§ **Tugas Tertulis**
[1] Jawablah pertanyaan berikut berdasarkan artikel tentang cukai rokok.
(a) Berapa persen tambahan cukai yang sedang dikaji oleh Dirjen Bea & Cukai?
(b) Mulai bulan dan tahun berapa harga rokok digosipkan naik menjadi sekitar Rp. 50.000,- per pak?
(c) Apa dua kategori cukai yang dijadikan obyek pengamatan oleh penulis?
[2] Tulis ulang seluruh bagian artikel tentang cukai rokok dari "Saya memulai dengan" sampai "rokok berikut ini.", dengan mengganti "trending topic" menjadi "topik hangat".
[3] Lanjutkan artikel tentang cukai rokok mulai dari kalimat terakhir yang tercantum.

§ **Cuplikan Dokumen**
§

Lihat ke Halaman Asli

Ali Soegiharto

Menjelang Senja

Tinjauan tentang Ekonomi Rokok dan Gosip Kebijakan Fiskal Pemerintah

Diperbarui: 20 Agustus 2016   17:10

Kompasiana adalah platform blog. Konten ini menjadi tanggung jawab bloger dan tidak mewakili pandangan redaksi Kompas.

Rokok

Saya memulai dengan sebuah ketakjuban. "Gosip" harga rokok akan meroket di sekitar Rp. 50.000,- per pak mulai bulan September 2016 menjadi sebuah trending topic di dunia maya khususnya di komunitas konsumen rokok. Namun faktanya saya belum menemukan pernyataan resmi dari Kepala Negara tentang keputusan ini. Paling jauh adalah Dirjen Bea & Cukai sedang mengkaji tentang hal menaikkan cukai dengan tambahan 200%, sehingga harga sebungkus rokok kira-kira di atas Rp.50.000,-

Tentang nilai 50-ribu tadi, membuat saya jadi memperhatikan bungkus rokok, lembar cukai, dan harga rokok itu sendiri. Ada dua obyek pengamatan yang saya ambil yaitu yang berkategori cukai SKM (mungkin singkatan dari Sigaret Kretek Mild) dan SPM (mungkin Sigaret Putih Menthol). Meski saya tidak memahami struktur fiskal dan biaya dari sebungkus rokok. Silahkan perhatikan gambar pita cukai rokok berikut ini.

Pitai Cukai di Bungkus Rokok

Dari gambar tersebut, dapat ditarik kesimpulan dengan agak gegabah bahwa kontribusi perokok terhadap pemasukan negara adalah lebih dari 50% harga yang dibayarkan. Silahkan simpulkan sendiri-sendiri, saya takut di-bully.

Tentunya kebijakan fiskal pemerintah, selain sebagai alat untuk mengendalikan pemasukan negara, juga berefek pada pola konsumsi. Karenanya, dengan kenaikan harga yang harus dibayar mungkin akan mengurangi konsumsi rokok, sehingga penjualan dari produsen rokok akan menurun. Akibatnya, penerimaan negara juga akan terpengaruh. Mungkin kajian Dirjen Bea & Cukai adalah mengamankan pemasukan negara dari sektor ini, sehingga muncul gosip tentang angka kenaikan cukai 200% tersebut sebagai asumsi kompensasi terhadap penurunan pemasukan negara dikarenakan turunnya konsumsi rokok.

Bagaimanapun, pemerintah diuntungkan, karena beberapa hal:

1. Bilamana asumsi kenaikan cukai rokok sebesar 200% itu benar, maka pemasukan negara dari cukai rokok mungkin tidak terpengaruh - meskipun konsumsi rokok menurun.

2. biaya kesehatan yang harus dibayarkan karena tuduhan pengaruh buruk rokok akan menurun, sehingga alokasi anggaran di sektor kesehatan dapat digunakan untuk hal-hal lain yang lebih penting.

§

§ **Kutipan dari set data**
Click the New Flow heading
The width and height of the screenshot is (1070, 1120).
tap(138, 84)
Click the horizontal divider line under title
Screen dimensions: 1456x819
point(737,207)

§

§ **Kumpulan Jawaban**
[1]
(a) 200%.
(b) September 2016.
(c) SKM dan SPM.

[2]
Saya memulai dengan sebuah ketakjuban. "Gosip" harga rokok akan meroket di sekitar Rp. 50.000,- per pak mulai bulan September 2016 menjadi sebuah topik hangat di dunia maya khususnya di komunitas konsumen rokok. Namun faktanya saya belum menemukan pernyataan resmi dari Kepala Negara tentang keputusan ini. Paling jauh adalah Dirjen Bea & Cukai sedang mengkaji tentang hal menaikkan cukai dengan tambahan 200%, sehingga harga sebungkus rokok kira-kira di atas Rp.50.000,-

Tentang nilai 50-ribu tadi, membuat saya jadi memperhatikan bungkus rokok, lembar cukai, dan harga rokok itu sendiri. Ada dua obyek pengamatan yang saya ambil yaitu yang berkategori cukai SKM (mungkin singkatan dari Sigaret Kretek Mild) dan SPM (mungkin Sigaret Putih Menthol). Meski saya tidak memahami struktur fiskal dan biaya dari sebungkus rokok. Silahkan perhatikan gambar pita cukai rokok berikut ini.

[3]
Di sisi lain, sang Perokok diuntungkan, karena:

1. Potensi timbulnya penyakit karena rokok mungkin menurun karena konsumsinya menurun. Kecuali ketika pola konsumsi berubah, para perokok sebenarnya telah mengidap sebuah kronik tertentu.

2. Produktifitas perokok mungkin bertambah karena mereka akan lebih sedikit mengalokasikan waktu mereka untuk merokok, dan lebih banyak ke arah hal-hal yang bermanfaat.

Tapi skenario ini saya kembangkan ke sebuah kemungkinan ekstrim: SAKAUW/sakaw (berskala) Nasional. Karena usaha untuk melepas diri dari ketergantungan nikotin akan berefek secara fisiologis dan psikologis. Para perokok yang pernah mencoba berhenti tentu mengerti maksud saya. Meskipun ini adalah fenomena temporer, namun penyebarannya dalam skala nasional menurut saya merupakan sebuah eksperimen sosial yang cukup memiliki resiko. 

Selain itu, karena harga 1-pak rokok naik sekitar 3x lipat - rokok menjadi sebuah komoditas yang cukup berharga. Harga 1-box rokok berisi 10-pak akan mencapai nilai sekitar Rp. 500-ribuan. Kerentanan sosial dapat terjadi dalam bentuk kriminalitas, sebagaimana telah beredarnya berbagai hipotesis dari beberapa pihak.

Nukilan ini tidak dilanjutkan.